From the records below, print exactly the lines starting at the one containing "SFIA 指导原则 (93, 1551)" and ending at the one containing "Центральная Азия (335, 699)", ends included, and nothing else.

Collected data
---*---
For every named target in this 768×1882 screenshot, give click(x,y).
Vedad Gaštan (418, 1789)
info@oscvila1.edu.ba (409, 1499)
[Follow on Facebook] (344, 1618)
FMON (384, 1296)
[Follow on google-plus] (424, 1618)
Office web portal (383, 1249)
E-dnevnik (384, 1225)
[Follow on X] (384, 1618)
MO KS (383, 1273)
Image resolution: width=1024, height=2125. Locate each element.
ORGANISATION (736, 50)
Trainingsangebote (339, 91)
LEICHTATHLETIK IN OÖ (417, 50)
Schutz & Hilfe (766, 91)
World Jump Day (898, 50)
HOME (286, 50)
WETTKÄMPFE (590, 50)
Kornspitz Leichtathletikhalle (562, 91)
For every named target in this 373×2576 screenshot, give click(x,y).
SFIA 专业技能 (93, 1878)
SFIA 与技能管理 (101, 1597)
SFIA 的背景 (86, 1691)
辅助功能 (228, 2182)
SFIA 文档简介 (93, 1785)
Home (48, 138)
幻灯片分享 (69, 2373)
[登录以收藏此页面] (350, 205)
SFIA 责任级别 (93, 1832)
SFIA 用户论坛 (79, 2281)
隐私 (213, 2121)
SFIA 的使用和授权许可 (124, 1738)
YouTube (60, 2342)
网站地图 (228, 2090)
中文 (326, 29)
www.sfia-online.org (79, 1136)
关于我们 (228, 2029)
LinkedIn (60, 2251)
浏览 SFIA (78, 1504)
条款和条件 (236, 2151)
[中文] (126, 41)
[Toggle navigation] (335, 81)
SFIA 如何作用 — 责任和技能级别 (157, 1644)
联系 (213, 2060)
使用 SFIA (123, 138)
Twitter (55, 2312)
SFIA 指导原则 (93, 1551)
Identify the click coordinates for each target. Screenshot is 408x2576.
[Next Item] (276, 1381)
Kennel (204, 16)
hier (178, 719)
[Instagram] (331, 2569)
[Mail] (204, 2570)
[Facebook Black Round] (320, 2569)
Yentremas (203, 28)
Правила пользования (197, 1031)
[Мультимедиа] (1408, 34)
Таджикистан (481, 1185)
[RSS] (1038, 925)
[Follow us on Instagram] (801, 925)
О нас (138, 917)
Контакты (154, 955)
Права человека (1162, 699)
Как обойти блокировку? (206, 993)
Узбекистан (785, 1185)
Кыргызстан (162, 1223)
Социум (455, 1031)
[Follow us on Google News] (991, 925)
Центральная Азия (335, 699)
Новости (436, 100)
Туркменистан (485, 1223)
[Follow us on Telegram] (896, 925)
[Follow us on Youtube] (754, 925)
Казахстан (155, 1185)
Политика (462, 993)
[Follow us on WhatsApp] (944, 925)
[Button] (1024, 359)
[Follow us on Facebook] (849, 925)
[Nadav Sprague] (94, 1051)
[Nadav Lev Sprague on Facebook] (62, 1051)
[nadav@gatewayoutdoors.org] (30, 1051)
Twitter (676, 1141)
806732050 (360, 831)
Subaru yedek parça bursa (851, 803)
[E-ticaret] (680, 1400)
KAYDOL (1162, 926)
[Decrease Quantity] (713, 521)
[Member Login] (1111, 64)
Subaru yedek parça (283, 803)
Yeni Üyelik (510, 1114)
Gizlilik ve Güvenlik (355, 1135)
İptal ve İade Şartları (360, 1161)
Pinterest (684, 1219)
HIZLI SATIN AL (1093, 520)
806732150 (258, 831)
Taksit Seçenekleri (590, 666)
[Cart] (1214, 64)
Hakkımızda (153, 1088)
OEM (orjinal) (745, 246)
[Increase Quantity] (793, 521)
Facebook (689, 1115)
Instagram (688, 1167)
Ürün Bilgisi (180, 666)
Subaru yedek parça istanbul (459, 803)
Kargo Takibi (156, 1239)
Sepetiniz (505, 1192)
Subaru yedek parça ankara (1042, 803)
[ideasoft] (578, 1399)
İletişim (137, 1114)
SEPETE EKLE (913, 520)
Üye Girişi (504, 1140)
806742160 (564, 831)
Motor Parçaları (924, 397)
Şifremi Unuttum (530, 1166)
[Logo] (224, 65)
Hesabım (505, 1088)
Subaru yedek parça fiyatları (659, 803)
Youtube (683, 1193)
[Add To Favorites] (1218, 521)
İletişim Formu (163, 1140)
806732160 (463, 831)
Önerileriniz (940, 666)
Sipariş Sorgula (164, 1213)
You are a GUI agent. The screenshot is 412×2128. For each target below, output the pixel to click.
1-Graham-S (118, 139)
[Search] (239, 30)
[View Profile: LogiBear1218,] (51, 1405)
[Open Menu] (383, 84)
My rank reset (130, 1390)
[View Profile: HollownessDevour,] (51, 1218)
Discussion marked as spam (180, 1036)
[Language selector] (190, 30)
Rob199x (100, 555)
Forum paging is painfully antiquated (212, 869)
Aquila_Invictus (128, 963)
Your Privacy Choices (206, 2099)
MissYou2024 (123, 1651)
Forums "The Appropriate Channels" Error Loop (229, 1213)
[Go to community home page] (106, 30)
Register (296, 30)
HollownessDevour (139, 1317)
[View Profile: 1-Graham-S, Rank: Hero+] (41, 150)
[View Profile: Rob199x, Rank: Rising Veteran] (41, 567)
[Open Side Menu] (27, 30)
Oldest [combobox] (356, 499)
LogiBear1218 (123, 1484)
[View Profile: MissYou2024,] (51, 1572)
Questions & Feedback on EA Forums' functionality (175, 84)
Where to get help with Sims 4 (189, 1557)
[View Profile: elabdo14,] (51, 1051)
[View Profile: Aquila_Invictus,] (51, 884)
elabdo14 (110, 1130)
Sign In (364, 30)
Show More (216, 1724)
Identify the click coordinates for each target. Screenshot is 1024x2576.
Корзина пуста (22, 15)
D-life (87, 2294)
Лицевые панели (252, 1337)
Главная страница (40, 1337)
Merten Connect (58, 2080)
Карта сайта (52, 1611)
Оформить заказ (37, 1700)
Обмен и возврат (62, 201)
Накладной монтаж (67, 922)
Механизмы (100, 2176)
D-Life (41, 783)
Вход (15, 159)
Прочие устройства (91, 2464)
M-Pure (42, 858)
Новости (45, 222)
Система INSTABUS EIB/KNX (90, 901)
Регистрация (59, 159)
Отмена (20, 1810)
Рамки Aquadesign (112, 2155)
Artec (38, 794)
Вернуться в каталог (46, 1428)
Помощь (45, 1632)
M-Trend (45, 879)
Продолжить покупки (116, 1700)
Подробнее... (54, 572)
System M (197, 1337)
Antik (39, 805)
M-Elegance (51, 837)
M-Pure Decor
---*---
RESULT FOR THIS TASK:
SFIA 指导原则 (93, 1551)
Identify the click coordinates for each target. Screenshot is 408x2576.
[Next Item] (276, 1381)
Kennel (204, 16)
hier (178, 719)
[Instagram] (331, 2569)
[Mail] (204, 2570)
[Facebook Black Round] (320, 2569)
Yentremas (203, 28)
Правила пользования (197, 1031)
[Мультимедиа] (1408, 34)
Таджикистан (481, 1185)
[RSS] (1038, 925)
[Follow us on Instagram] (801, 925)
О нас (138, 917)
Контакты (154, 955)
Права человека (1162, 699)
Как обойти блокировку? (206, 993)
Узбекистан (785, 1185)
Кыргызстан (162, 1223)
Социум (455, 1031)
[Follow us on Google News] (991, 925)
Центральная Азия (335, 699)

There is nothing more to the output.